In Hamburg – bis heute Wohnsitz von Westernhagen – begann nicht nur ein neuer Lebensabschnitt, dort wurde auch der Grundstein für die steile Karriere gelegt. Unter der Ägide von Produzent und Songschreiber Peter Hesslein sowie der Band Lucifer’s Friend entstanden drei Alben („Das erste Mal“, „Bittersüss“, „Ganz allein krieg ich es nicht hin“), die im Vergleich zu späteren Werken noch etwas richtungslos wirken. Man stösst zwar hier schon auf Repertoireklassiker wie „Taximann“ oder „Wir waren noch Kinder“, aber Hessleins üppige Produktionen wirkten stellenweise emotionslos. Westernhagen wunderte sich heute, dass er damals nicht heftiger attackiert wurde, sieht aber auch positive Aspekte: „Falsche Entscheidungen, aus denen Niederlagen resultierten, haben mich wahrscheinlich weitergebracht als jeder noch so triumphale Erfolg. Ich muss sie deshalb nicht lieben, aber ich respektiere sie. Ich werde sicher immer wieder mal Fehler machen, und wenn ich Glück habe, auch weiter Erfolge feiern. Aber entscheidend ist doch, dass ich in einem Business, das immer mehr von Ignoranz und Zynismus dominiert wird, nie vergesse, wer ich bin.“

Eine Zeit lang ist Westernhagen in erster Linie Schauspieler. Zahlreiche Rollen festigen seinen Ruf als Darsteller. Den großen kommerziellen Coup landet er als überdrehter Proll Theo Gromberg in dem Ruhrgebietsepos „Aufforderung zum Tanz“ unter der Regie von Peter F. Brinkmann. Die Kinofortführung „Theo gegen den Rest der Welt“ aus dem Jahr 1980 macht ihn endgültig zum Leinwandliebling – drei Millionen Zuschauer, zu dieser Zeit erfolgreichster deutscher Film der Nachkriegsgeschichte. Westernhagen erlebt zum ersten Mal, dass Erfolg nicht nur Lust, sondern auch Last sein kann: „Erfolg gibt einem ohne Zweifel eine größere Sicherheit. Aber andererseits ist nichts so trügerisch und so gefährlich wie der Erfolg. Er kann sehr leicht zum Gefängnis werden. Doch das Selbstbewusstsein wächst auch damit, dass man seine künstlerischen Ziele erreicht. Man bekommt einen klareren Blick für die eigene Qualität. Von Sting stammt die Geschichte, die die Widersprüchlichkeit beschreibt, mit der du als erfolgreicher Künstler in diesem Markt lebst. Während seiner größten Erfolge mit Police hat er sich gewünscht, dass der Rummel um ihn endlich aufhört und er sein Leben zurückbekommt. Auf der anderen Seite war er von der panischen Angst besessen, dass der Erfolg wirklich ausbleiben könnte. Diese Zwickmühle kann ich sehr gut nachempfinden!“ Die von Medien und Publikum betriebene Gleichmacherei nach dem Motto „Theo = Marius“ ging so weit, dass Westernhagen selbst die Entmystifizierung seiner Person betrieb.
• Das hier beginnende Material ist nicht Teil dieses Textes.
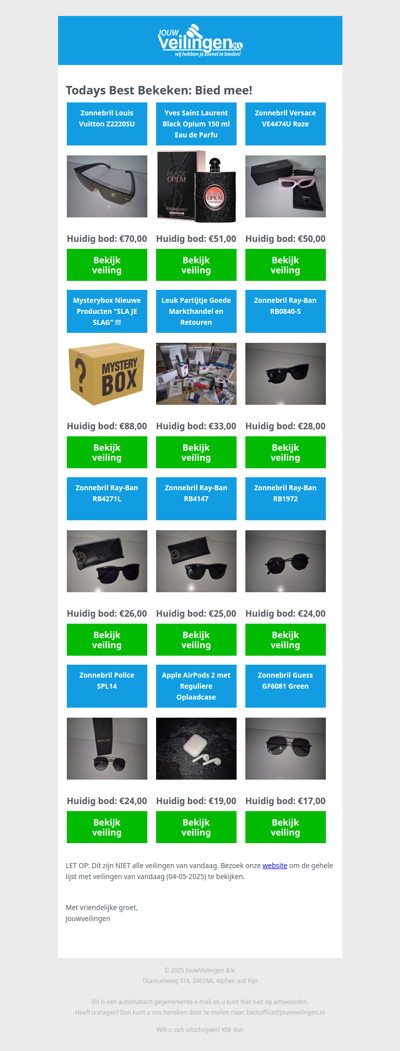Click the backoffice@jouwveilingen.nl email address
Viewport: 400px width, 1051px height.
coord(285,1012)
Keine einfache Aufgabe, denn zwei Jahre vor dem Kinohit war dem Düsseldorfer mit „Pfefferminz“ auch der musikalische Durchbruch gelungen. An seiner Seite ein neuer Partner. Lothar Meid, Ex-Amon Düül und Passport, liess alles Überflüssige weg und legte die Rock’n’Roll-Wurzeln wieder frei: freche Texte, schnörkelloser Groove, alles stangengerade und voll auf die Zwölf. „Johnny W“, „Dicke“, „Mit 18“ – bis heute gilt „Pfefferminz“ vielen Fans als Soundtrack ihrer Jugend. Kurios: 21 Jahre nach Veröffentlichung wird das Album mit Dreifach-Platin ausgezeichnet: 1,5 Millionen verkaufte Exemplare. Acht Jahre und sieben Alben später endete die Zusammenarbeit mit Lothar Meid und ein weiterer Werkabschnitt. Experimente mit Funk- und Reggae-Rhythmen und dann auch mit synthetischen Klängen hatten nicht den gewünschten Erfolg gebracht. Im Nachhinein erscheinen diese Versuche in einem anderen Licht: „‚Lausige Zeiten‘ hat mich positiv überrascht“, sagt der Künstler beim Wiederhören, „mit diesem Album waren wir unserer Zeit ein gutes Stück voraus.“

Zu weit voraus – Westernhagen wurde von der Kritik gescholten, die Verkäufe ließen zu wünschen übrig: „Ich bin ja auch in meiner Karriere durch Talsohlen gegangen, in denen die Kritiker nicht gerade aufbauend waren. Doch das Wichtigste ist, dass man sich weder durch Lobhudelei noch durch destruktive Kritik irritieren lässt. Natürlich musst du dich ständig infrage stellen, aber man sollte nie sein Ziel aus den Augen verlieren und sich nicht verunsichern lassen. Nur dadurch entsteht Glaubwürdigkeit. Und das wird nach meiner Erfahrung vom Publikum honoriert.“ Eine Meinung, mit der Marius Recht behalten sollte.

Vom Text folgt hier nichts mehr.